** Start of Given data **
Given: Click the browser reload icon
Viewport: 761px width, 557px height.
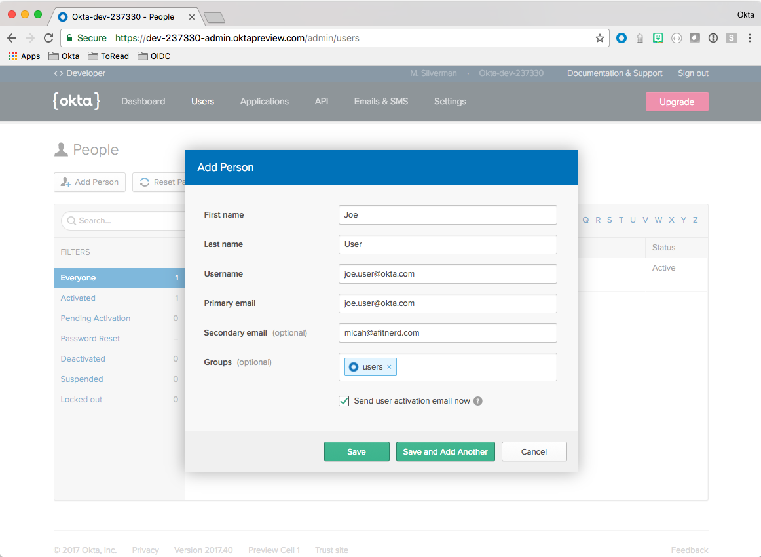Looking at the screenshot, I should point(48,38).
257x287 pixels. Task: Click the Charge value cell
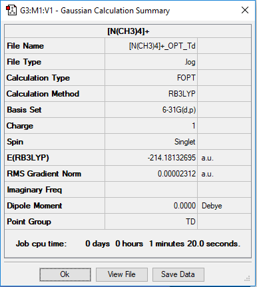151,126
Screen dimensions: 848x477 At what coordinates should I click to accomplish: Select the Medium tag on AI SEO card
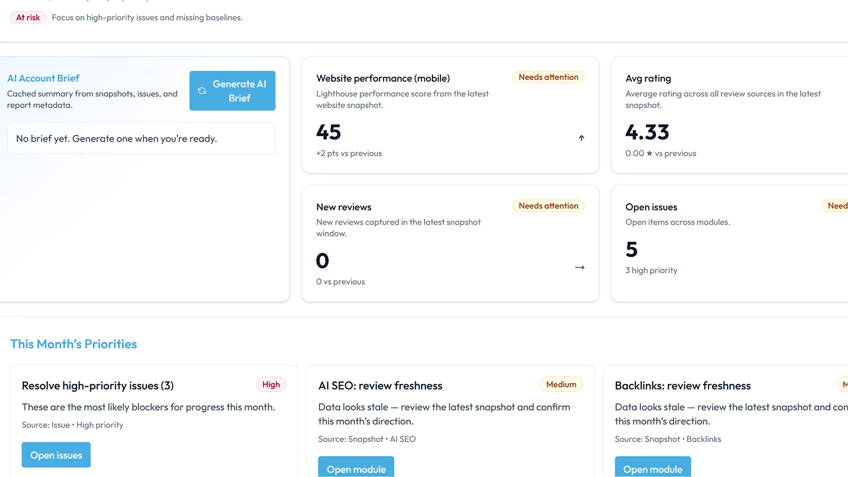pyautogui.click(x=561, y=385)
** End of Given data **
** Start of Given data **
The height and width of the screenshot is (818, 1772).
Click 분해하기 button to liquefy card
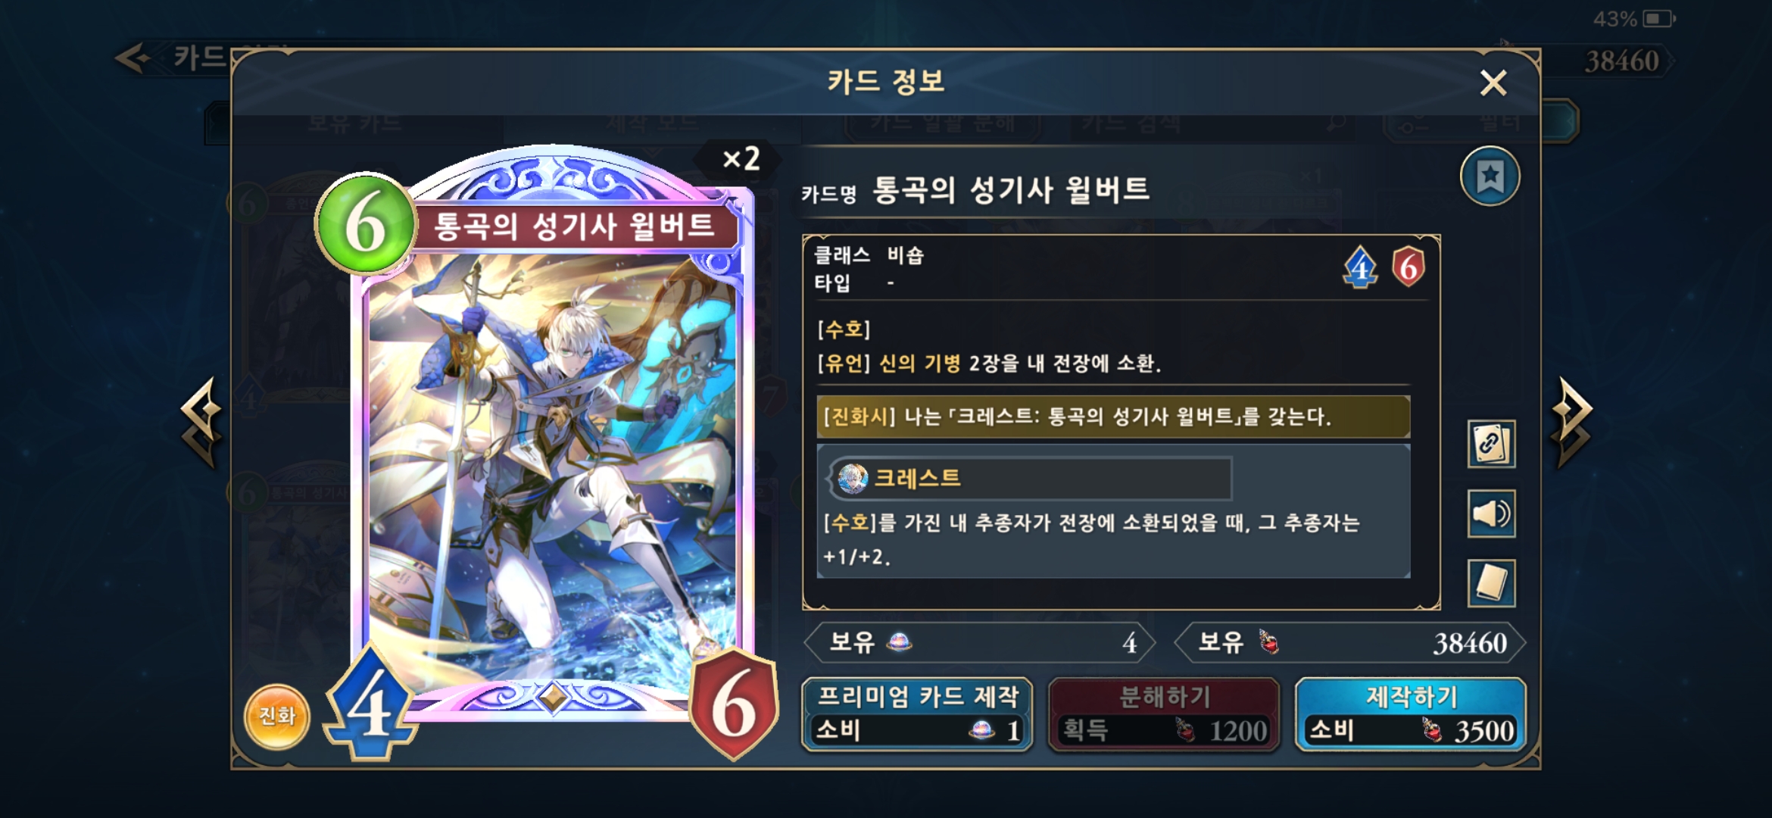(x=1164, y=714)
** End of Given data **
** Start of Given data **
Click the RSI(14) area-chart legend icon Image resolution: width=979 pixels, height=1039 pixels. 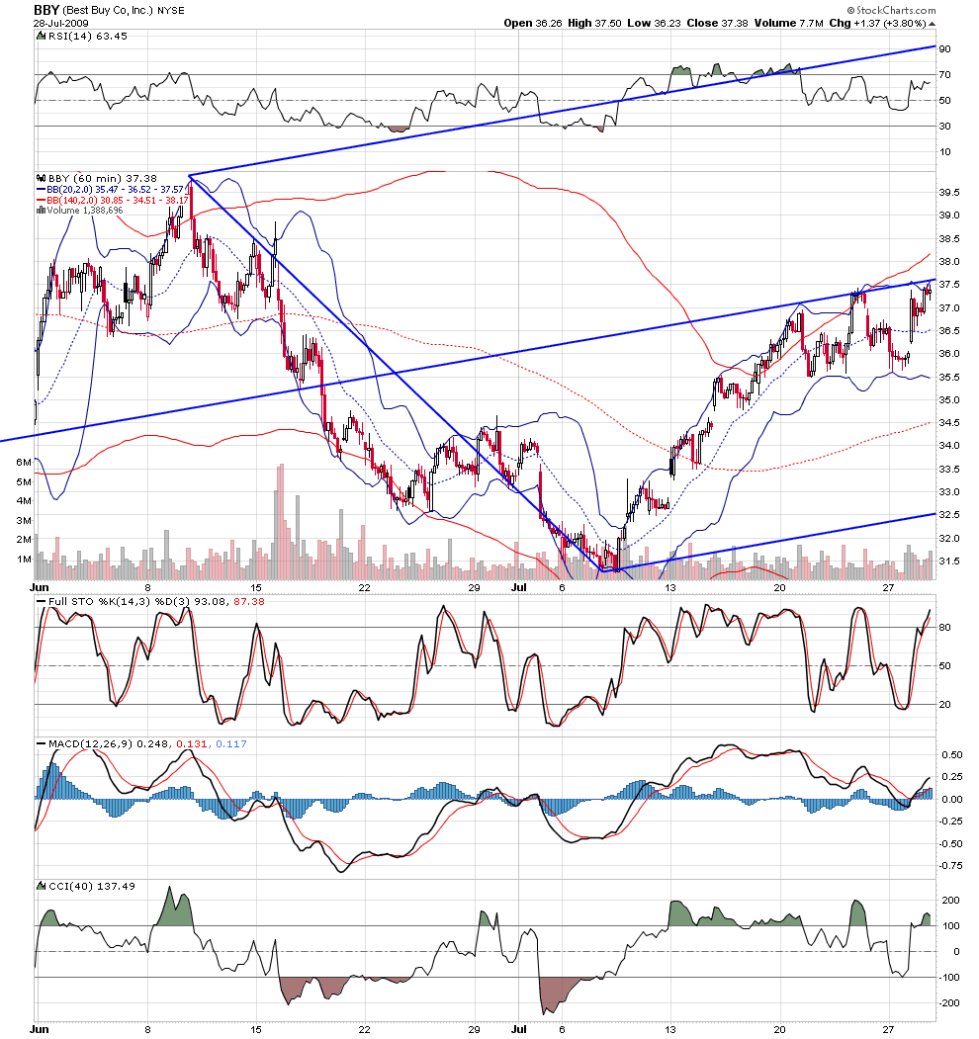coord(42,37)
** End of Given data **
_Problem to work on:_ Arrange the lines of the entries above, from the line with "257x287 pixels. Task: Click" to the line with "pyautogui.click(x=561, y=385)", as a JSON list of strings with one string per line, including both ends and leaving out blank lines. Leave the pictures out of the answer.

_Exercise response:_
[
  "257x287 pixels. Task: Click the Charge value cell",
  "151,126",
  "Screen dimensions: 848x477 At what coordinates should I click to accomplish: Select the Medium tag on AI SEO card",
  "pyautogui.click(x=561, y=385)"
]